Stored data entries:
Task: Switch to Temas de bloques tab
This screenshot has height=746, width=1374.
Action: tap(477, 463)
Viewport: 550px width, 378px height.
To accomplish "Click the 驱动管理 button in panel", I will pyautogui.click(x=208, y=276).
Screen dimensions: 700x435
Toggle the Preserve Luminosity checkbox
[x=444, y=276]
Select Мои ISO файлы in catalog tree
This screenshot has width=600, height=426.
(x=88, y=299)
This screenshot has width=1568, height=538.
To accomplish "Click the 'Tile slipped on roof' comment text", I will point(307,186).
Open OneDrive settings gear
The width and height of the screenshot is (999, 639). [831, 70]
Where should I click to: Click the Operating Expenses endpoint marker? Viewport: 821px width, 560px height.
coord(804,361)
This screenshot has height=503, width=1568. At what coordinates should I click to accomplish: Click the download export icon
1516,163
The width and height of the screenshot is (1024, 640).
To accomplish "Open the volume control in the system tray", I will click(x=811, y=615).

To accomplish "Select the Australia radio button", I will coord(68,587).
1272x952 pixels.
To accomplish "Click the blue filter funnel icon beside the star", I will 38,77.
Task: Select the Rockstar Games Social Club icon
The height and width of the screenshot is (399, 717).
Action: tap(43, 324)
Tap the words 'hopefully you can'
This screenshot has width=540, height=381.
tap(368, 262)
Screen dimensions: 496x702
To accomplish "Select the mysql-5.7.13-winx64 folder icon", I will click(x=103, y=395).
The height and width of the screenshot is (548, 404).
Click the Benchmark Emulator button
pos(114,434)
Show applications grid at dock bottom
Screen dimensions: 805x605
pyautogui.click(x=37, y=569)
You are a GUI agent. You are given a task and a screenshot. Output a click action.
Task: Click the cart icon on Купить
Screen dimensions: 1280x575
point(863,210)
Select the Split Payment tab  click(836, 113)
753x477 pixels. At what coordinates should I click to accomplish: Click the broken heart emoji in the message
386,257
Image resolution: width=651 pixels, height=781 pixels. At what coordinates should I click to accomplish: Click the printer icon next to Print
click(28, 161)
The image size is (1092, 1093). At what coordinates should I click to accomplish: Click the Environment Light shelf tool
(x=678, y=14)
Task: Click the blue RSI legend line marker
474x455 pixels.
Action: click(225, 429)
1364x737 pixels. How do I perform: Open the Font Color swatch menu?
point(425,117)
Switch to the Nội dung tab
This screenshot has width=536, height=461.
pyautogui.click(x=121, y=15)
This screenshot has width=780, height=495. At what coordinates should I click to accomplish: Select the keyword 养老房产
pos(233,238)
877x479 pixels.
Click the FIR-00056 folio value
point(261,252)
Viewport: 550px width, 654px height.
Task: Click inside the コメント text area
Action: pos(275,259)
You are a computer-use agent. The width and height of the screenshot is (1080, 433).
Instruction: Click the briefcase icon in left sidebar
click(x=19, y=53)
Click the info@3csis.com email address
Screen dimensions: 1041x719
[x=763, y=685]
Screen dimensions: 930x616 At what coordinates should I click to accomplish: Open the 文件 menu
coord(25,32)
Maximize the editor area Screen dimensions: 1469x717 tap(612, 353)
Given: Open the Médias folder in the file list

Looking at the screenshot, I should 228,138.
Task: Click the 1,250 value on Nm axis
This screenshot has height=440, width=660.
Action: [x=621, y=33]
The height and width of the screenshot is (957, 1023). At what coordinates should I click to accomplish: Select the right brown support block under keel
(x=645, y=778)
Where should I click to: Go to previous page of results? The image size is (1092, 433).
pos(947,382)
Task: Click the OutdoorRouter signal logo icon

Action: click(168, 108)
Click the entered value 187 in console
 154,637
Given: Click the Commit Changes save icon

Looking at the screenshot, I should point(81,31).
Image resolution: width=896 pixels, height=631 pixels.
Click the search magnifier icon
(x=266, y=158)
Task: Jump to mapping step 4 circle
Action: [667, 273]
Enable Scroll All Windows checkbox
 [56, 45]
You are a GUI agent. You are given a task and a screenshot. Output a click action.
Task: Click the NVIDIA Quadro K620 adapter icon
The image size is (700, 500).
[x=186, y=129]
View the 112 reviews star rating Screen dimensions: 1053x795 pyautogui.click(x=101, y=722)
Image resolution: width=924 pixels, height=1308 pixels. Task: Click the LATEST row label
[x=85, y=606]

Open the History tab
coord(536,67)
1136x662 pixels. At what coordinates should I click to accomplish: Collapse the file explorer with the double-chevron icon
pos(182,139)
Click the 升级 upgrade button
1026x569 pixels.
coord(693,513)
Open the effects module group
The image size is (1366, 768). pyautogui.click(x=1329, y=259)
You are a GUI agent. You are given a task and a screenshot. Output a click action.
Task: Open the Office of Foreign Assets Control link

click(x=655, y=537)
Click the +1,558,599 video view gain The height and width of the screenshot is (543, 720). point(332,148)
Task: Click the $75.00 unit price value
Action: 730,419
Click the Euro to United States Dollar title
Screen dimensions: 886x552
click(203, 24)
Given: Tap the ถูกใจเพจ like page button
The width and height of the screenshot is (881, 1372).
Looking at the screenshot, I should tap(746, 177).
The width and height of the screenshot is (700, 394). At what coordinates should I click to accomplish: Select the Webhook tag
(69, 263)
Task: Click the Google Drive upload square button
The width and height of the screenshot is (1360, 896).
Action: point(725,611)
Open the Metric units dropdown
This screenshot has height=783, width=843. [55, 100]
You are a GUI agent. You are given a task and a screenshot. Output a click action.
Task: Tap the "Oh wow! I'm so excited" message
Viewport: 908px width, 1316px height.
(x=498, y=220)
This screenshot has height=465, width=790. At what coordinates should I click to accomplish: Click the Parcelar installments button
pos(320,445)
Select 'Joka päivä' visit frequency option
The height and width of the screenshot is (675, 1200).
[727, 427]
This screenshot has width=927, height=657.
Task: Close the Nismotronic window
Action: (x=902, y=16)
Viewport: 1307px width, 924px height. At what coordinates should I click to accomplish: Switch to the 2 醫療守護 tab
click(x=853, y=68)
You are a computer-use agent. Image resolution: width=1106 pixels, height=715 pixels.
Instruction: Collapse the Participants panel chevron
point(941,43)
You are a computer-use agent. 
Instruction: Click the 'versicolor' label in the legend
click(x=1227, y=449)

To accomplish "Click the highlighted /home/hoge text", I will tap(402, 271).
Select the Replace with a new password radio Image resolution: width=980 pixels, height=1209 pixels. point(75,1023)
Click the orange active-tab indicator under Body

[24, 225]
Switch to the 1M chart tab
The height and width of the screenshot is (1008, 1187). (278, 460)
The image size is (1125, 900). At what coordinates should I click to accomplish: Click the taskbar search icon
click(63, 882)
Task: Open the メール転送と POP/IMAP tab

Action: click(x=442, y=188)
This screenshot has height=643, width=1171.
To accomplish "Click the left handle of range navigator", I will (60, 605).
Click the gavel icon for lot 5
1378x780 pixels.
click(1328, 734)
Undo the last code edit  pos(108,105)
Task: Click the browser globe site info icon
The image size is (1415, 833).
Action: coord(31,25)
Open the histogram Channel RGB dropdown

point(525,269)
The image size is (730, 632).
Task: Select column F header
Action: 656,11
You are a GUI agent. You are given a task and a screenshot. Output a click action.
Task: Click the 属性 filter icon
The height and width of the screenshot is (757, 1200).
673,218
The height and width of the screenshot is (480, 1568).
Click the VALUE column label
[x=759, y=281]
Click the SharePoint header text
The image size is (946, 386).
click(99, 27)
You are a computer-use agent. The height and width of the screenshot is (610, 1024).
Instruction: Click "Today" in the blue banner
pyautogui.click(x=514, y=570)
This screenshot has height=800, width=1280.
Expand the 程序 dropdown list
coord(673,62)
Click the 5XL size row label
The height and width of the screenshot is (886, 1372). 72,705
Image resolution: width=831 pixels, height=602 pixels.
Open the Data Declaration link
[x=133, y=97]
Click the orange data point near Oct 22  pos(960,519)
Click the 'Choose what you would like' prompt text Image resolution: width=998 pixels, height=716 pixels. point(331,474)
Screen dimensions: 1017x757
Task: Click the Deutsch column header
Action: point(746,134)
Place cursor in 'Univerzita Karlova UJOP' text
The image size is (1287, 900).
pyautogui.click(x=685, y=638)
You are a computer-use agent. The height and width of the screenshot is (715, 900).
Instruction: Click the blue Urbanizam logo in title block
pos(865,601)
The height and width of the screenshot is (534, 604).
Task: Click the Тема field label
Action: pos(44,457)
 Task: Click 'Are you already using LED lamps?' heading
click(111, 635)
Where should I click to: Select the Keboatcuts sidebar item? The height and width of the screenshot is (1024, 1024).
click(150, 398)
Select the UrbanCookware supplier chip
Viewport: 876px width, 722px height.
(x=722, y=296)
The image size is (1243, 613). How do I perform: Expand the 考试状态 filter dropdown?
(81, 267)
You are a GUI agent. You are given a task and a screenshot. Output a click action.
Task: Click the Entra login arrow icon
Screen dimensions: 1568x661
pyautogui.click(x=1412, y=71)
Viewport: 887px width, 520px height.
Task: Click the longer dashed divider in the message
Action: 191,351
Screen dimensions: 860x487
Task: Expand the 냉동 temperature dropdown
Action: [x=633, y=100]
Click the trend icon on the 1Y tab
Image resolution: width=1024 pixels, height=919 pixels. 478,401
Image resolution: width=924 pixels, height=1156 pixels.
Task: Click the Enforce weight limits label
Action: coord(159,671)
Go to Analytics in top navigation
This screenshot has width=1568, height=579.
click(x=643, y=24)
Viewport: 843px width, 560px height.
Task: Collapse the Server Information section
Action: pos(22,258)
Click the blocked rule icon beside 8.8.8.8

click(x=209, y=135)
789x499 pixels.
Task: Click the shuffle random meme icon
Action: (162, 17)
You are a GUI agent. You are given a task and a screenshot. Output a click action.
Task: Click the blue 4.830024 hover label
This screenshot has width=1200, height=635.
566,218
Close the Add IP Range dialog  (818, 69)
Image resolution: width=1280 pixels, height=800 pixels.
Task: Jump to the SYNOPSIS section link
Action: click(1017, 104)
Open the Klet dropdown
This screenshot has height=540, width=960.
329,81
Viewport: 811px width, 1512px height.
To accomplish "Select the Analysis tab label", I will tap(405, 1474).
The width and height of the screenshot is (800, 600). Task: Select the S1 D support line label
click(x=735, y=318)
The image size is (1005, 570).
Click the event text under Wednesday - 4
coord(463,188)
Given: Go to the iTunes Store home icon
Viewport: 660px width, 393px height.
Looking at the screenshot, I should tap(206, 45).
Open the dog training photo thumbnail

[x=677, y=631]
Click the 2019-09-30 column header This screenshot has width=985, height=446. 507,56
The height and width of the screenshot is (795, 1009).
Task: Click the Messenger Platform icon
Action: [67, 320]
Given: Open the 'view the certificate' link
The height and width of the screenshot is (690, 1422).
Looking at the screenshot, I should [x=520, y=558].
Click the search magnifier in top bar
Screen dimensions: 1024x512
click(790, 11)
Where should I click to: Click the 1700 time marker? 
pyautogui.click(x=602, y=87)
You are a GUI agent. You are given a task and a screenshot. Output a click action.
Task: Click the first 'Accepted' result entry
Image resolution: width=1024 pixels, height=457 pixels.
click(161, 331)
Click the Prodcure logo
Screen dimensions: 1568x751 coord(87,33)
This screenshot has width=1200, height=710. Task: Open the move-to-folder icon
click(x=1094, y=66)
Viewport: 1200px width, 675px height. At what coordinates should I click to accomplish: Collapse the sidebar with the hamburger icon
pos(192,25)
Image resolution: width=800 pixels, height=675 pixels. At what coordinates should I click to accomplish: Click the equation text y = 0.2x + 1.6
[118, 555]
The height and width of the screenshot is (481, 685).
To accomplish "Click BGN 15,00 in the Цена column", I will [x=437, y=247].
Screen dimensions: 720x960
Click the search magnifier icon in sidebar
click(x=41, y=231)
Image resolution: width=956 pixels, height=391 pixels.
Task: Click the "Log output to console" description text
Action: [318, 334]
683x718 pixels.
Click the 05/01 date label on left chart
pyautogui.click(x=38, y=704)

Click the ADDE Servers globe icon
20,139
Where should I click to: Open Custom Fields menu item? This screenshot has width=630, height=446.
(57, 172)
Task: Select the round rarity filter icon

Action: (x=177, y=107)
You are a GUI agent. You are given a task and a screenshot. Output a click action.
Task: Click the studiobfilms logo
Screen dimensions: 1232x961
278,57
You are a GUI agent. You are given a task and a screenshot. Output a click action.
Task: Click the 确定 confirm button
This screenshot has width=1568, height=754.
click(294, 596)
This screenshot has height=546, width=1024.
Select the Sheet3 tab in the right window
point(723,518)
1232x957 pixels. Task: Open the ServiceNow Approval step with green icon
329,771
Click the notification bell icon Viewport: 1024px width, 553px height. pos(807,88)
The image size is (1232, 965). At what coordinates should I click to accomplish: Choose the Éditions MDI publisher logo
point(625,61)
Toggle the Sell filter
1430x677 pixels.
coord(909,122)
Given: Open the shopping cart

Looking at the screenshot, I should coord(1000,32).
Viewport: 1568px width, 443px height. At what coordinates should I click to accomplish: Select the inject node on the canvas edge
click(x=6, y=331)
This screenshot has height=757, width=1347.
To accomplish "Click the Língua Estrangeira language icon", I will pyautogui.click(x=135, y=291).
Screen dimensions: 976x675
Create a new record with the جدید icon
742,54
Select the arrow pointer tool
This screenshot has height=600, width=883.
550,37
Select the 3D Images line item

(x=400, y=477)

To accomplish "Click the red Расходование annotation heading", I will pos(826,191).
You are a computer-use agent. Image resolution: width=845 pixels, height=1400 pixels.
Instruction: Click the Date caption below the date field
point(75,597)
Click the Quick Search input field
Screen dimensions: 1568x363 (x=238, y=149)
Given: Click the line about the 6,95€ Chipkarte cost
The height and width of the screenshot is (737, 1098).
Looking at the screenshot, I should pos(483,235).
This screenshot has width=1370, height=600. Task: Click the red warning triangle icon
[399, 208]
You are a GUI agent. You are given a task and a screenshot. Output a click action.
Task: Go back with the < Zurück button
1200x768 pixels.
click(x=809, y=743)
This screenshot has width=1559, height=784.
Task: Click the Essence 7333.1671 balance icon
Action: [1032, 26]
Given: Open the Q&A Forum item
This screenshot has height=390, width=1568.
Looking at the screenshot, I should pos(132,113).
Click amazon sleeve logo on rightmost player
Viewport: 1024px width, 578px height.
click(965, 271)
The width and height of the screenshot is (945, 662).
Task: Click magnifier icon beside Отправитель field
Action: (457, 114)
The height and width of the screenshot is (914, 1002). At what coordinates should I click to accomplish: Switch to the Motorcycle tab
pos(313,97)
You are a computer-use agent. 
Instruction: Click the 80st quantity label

_Instructions for the task_: Set down, exactly as they stand above, the lines starting with the line with "The image size is (1287, 900)." and going on through the line with "Go to Analytics in top navigation", and no others.

_Response area_:
The image size is (1287, 900).
pyautogui.click(x=685, y=638)
You are a computer-use agent. The height and width of the screenshot is (715, 900).
Instruction: Click the blue Urbanizam logo in title block
pos(865,601)
The height and width of the screenshot is (534, 604).
Task: Click the Тема field label
Action: pos(44,457)
 Task: Click 'Are you already using LED lamps?' heading
click(111, 635)
Where should I click to: Select the Keboatcuts sidebar item? The height and width of the screenshot is (1024, 1024).
click(150, 398)
Select the UrbanCookware supplier chip
Viewport: 876px width, 722px height.
(x=722, y=296)
The image size is (1243, 613). How do I perform: Expand the 考试状态 filter dropdown?
(81, 267)
You are a GUI agent. You are given a task and a screenshot. Output a click action.
Task: Click the Entra login arrow icon
Screen dimensions: 1568x661
pyautogui.click(x=1412, y=71)
Viewport: 887px width, 520px height.
Task: Click the longer dashed divider in the message
Action: 191,351
Screen dimensions: 860x487
Task: Expand the 냉동 temperature dropdown
Action: [x=633, y=100]
Click the trend icon on the 1Y tab
Image resolution: width=1024 pixels, height=919 pixels. 478,401
Image resolution: width=924 pixels, height=1156 pixels.
Task: Click the Enforce weight limits label
Action: coord(159,671)
Go to Analytics in top navigation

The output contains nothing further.